GoPuff Is Becoming A Theranos Clone
News that goPuff is bringing on former Disney CEO Bob Iger as an investor and advisor isn’t a surprise. I stated on a live interview three months ago that I was growing concerned with goPuff’s lack of performance, and that I anticipated the company would steal a page from the playbook of Theranos, by bringing on well-known former executives and politicians to give the appearance that goPuff is such a special company, the best and brightest minds are beating a path to join the company. (Theranos intentionally targeted famous and powerful politicians and business executives to serve on their board to give the appearance of stability and exclusivity. I knew goPuff would eventually do the same thing.)
No. GoPuff is not like Theranos in any other way. GoPuff has an incredible future. Theranos should have never become a company in the first place.
“It’s been exciting to spend time with Gopuff leadership learning about the company, the founders, and their aspirations,” Iger stated in a press release on the investment. “I am excited to advise, mentor, and support the executive team as they continue building a company uniquely designed for how consumers are changing and growing. I believe consumer commerce will be very different in the near future and Gopuff is building the platform to power it.”
Serious? Bob Iger said all of that?
It’s a smokescreen. GoPuff is faltering based on comments made to me by current and former executives and managers. Just as Theranos failed because CEO and Founder Elizabeth Holmes was allowed to run the company for far too long, I’m convinced that goPuff will struggle or fail the longer founders Yakir Gola and Rafael llishayev run the company. I’m not picking on GoPuff. Under Armour, Go Pro, Peloton, and many other companies, have struggled when inexperienced founders and executives run the companies. I’d prefer to see goPuff avoid such troubles.
The best way to utilize Bob Iger at goPuff isn’t having him just mentor and advise anyone. Bob Iger should become CEO, and Gola and llishayev should become consultants to Bob. Once the issues at goPuff are corrected, and goPuff is better positioned for growth, Iger can step down and a replacement CEO can be hired. Also, depending on how much llishayev and Gola dedicate themselves to learning from Bob and other executives, it’s entirely possible that either llishayev or Gola can be named CEO. I do not like the idea of having two CEOs at goPuff.
I truly want goPuff to succeed.
Harnessing the Power of the Moon
I’m always coming up with ideas. In all honesty, my brain never shuts off. I rarely sleep because of it.
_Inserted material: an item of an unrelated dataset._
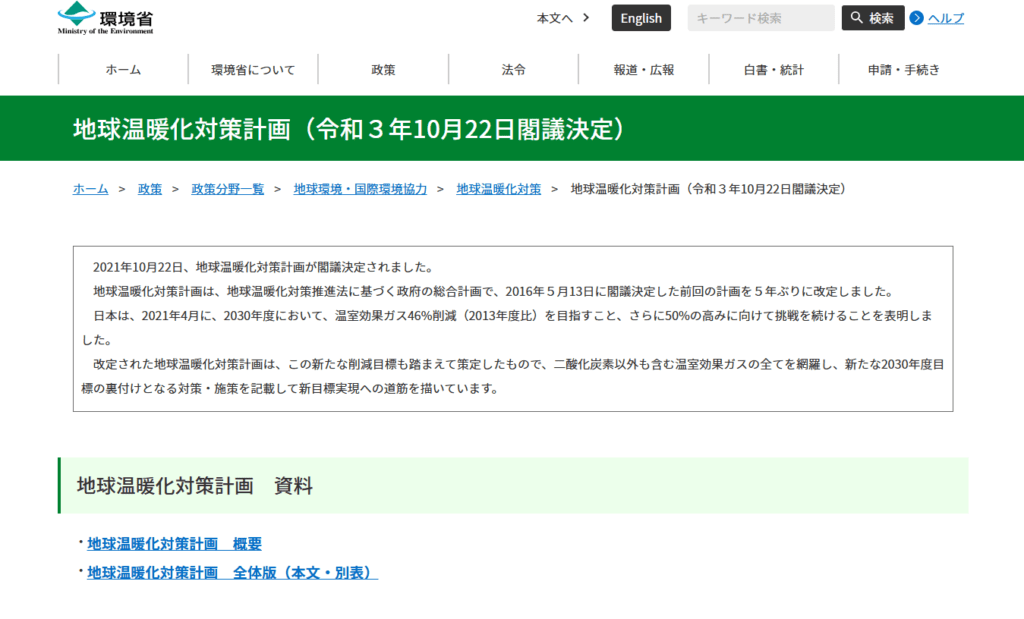Open the 全体版（本文・別表） document link
Viewport: 1024px width, 619px height.
[232, 573]
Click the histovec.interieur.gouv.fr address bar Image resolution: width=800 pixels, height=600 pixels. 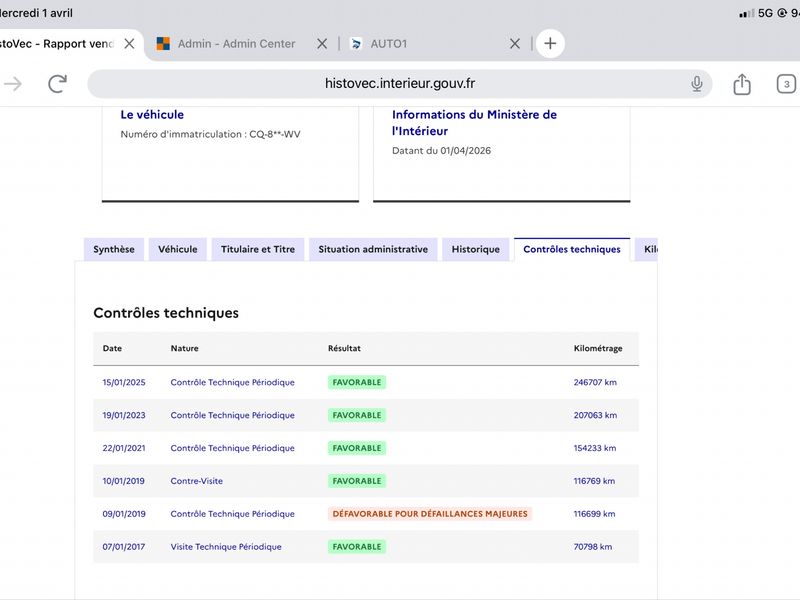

An interesting idea came to me a few days ago when I was researching marketing and advertising. What if the power of the moon could be harnessed for marketing? Specifically, what if a company could superimpose brand logos and words against the backdrop of the moon and do so in different languages? For example, imagine looking up at the moon and seeing goPuff’s logo. Or Tesla or any other major brand.
I’m sure it can be done somehow but I don’t know the technology or science required. What I am certain of is this: The company that can leverage the moon for marketing will become one of the most valuable companies in the world.